Die Gesundheitsausgaben sind in Österreich im Jahr 2023 um 2,5 Milliarden Euro auf rund 55,2 Milliarden Euro gestiegen. Rund drei Viertel davon oder 40,4 Milliarden machen die öffentlichen Ausgaben aus. Vor allem der Spitalsbereich erwies sich wieder als starker Treiber. Die gesamten Aufwendungen für die Krankenanstalten stiegen um 9,2 Prozent, in der Steiermark sogar um 10,9 Prozent, in Kärnten um 10 Prozent, wie die Statistik Austria bekanntgab.
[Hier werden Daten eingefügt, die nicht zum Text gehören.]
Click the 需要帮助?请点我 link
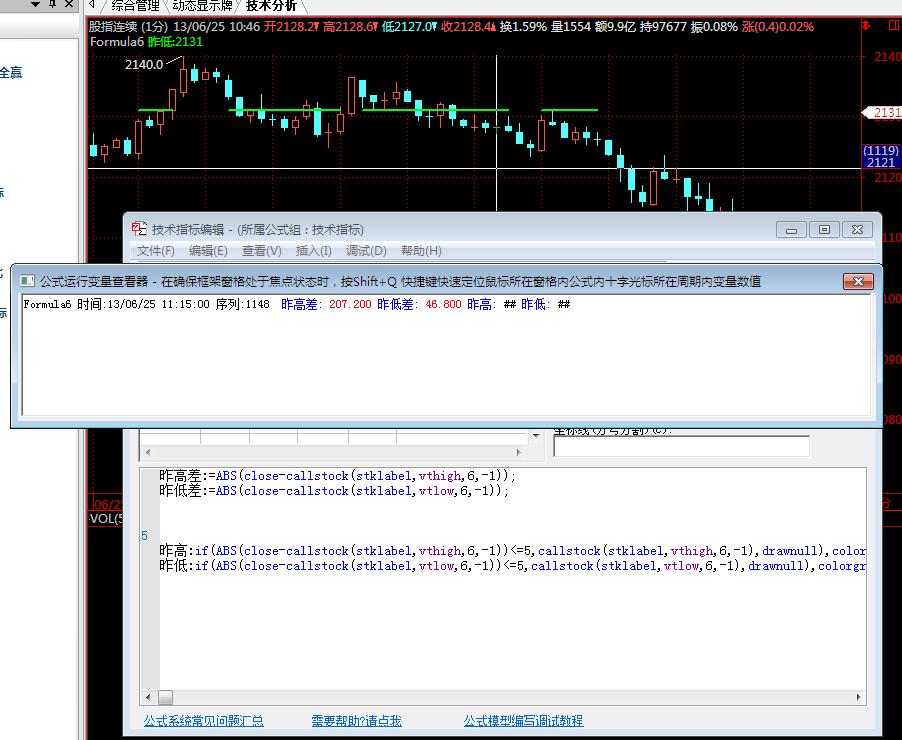Image resolution: width=902 pixels, height=740 pixels. pyautogui.click(x=356, y=720)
Im Jahr 2023 kletterten die öffentlichen Ausgaben erstmals über die 40-Milliarden-Marke, wobei der Anstieg im ambulanten Bereich mit 10,8 Prozent gegenüber dem Jahr 2022 etwas höher ausfiel. Einen Einbruch gab es im Bereich der Prävention um 1,5 Milliarden Euro, allerdings betrifft das in erster Linie Pandemie-Ausgaben. Allein 1,1 Milliarden Euro davon sind durch Minderausgaben für Covid-Tests im Jahr 2023 zu erklären.
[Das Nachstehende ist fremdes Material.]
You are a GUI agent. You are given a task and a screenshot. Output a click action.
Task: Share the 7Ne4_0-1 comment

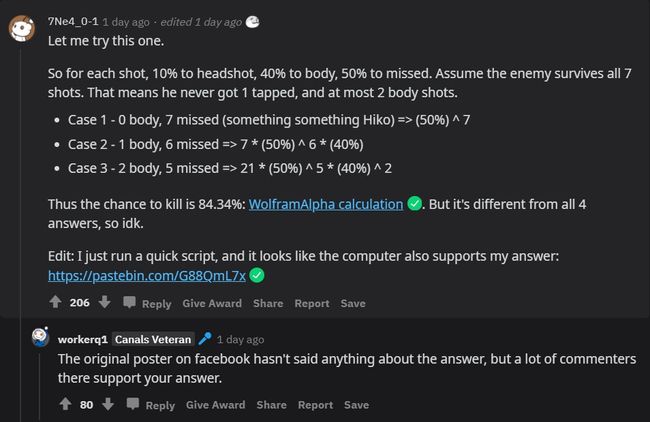click(x=268, y=303)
Private Ausgaben stärker gestiegen

Tobias Thomas, Generaldirektor der Statistikbehörde, verwies auf die auch inflationsbedingt „deutlich höheren Aufwendungen für Personal, Energie- und Betriebskosten sowie höhere Honorare“. Noch stärker als die öffentlichen Ausgaben sind die privaten gestiegen. Die Statistik Austria verzeichnete ein Plus von 7,4 Prozent. Rechnet man die Langzeitpflege hinaus, betrug der Anstieg sogar 8,2 Prozent für die privaten Haushalte.

Das Thema ist derzeit auch Gegenstand der Verhandlungen von FPÖ und ÖVP. Gerade die Spitalskosten liegen den Ländern auf der Kasse, die ihrerseits Druck machen und bereits eine Neuverhandlung des Finanzausgleichs fordern.